Second, we provide platforms for veterans to exhibit and sell their work. Our inaugural national exhibition in November 2024 coincided with the lead-up to the Invictus Games in Vancouver. This program exists solely through the generosity of True Patriot Love and the Royal Canadian Legion.
Over the past decade, I have observed something that's pretty concerning. There remains limited flexibility and tolerance for veterans who wish to transition into non-traditional careers, particularly entrepreneurial ones.
In 2014, I was introduced to a medically released soldier from the 3rd Battalion, PPCLI, Princess Patricia's Canadian Light Infantry. Danny was severely injured in an IED attack. He wanted to become a tattoo artist. He had passion but no formal training and no pathway within the existing retraining programs to pursue that goal. We explored whether his education benefits could support foundational training, but his VAC caseworker refused to allocate. Despite setbacks and no formal training, he persisted.
I contacted over 20 tattoo parlours in Vancouver that did not respond. Two actually did, and one owner said that he would have coffee with Danny. He was moved by his story. That coffee turned into a part-time cleaning job in the tattoo parlour, and Danny is now a successful, sought-after tattoo artist with his own business.
My journey was different. My service gave me leadership training, resilience and discipline, qualities that translated directly into entrepreneurial success. I was fortunate to find mentors who helped me interpret my military skill set into business language, but not every veteran is as fortunate.
The more complex the injury, physical or psychological, the more individualized and bespoke the transformation pathway needs to be.
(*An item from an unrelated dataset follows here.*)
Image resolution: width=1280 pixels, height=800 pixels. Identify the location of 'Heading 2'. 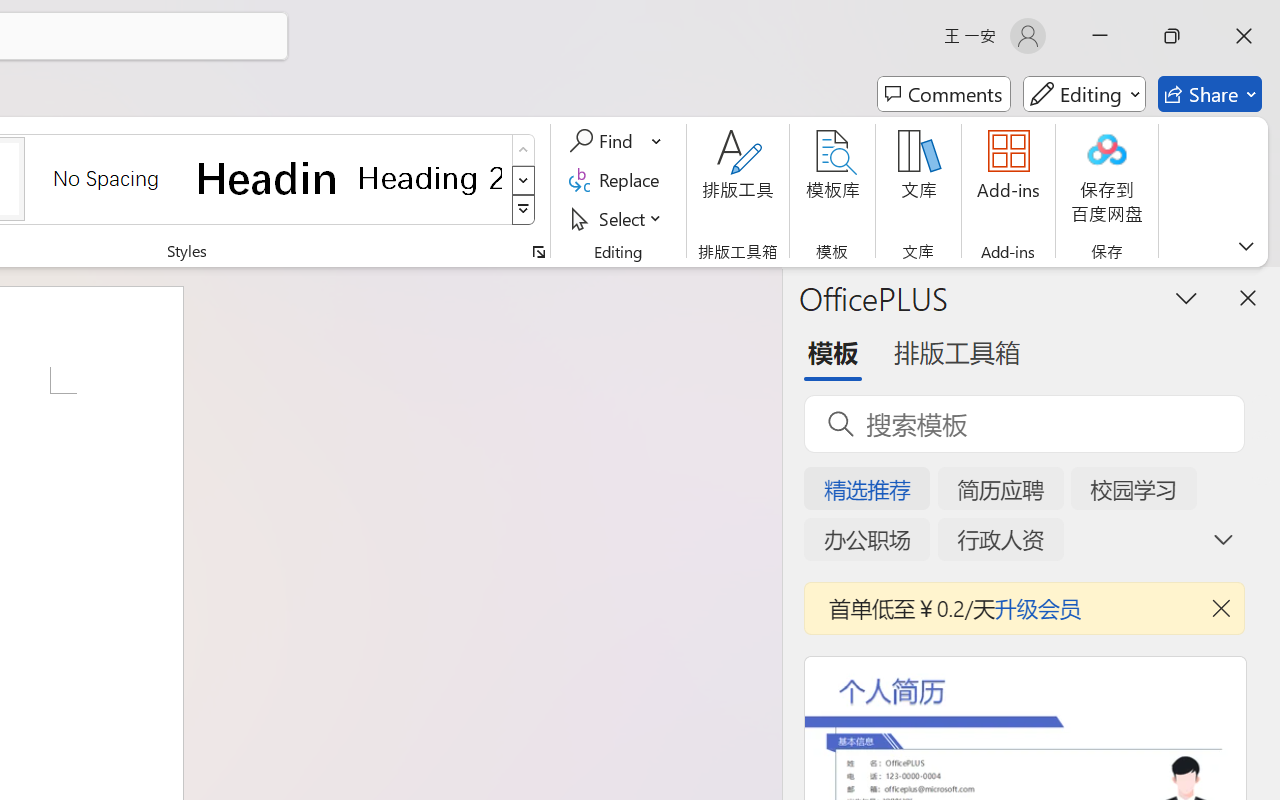
(429, 177).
Entrepreneurship is a legitimate and powerful transition option for many veterans, yet our systems often default to conventional employment pathways that are not constructed to accommodate non-traditional ambitions.
If we truly believe in lifelong service and meaningful reintegration, then we must create flexible, responsive frameworks that recognize veterans as potential job creators, not only jobseekers. That's my ask. We need to create a more flexible program that allows our veterans to apply for those funds of $80,000, especially the veterans who are suffering from PTSD, as most of the people in my program are, who cannot fit into those traditional models. Not only are we dangling the $80,000 in front of them, but we're telling them they can't have it.
Thank you for your time. I look forward to your questions.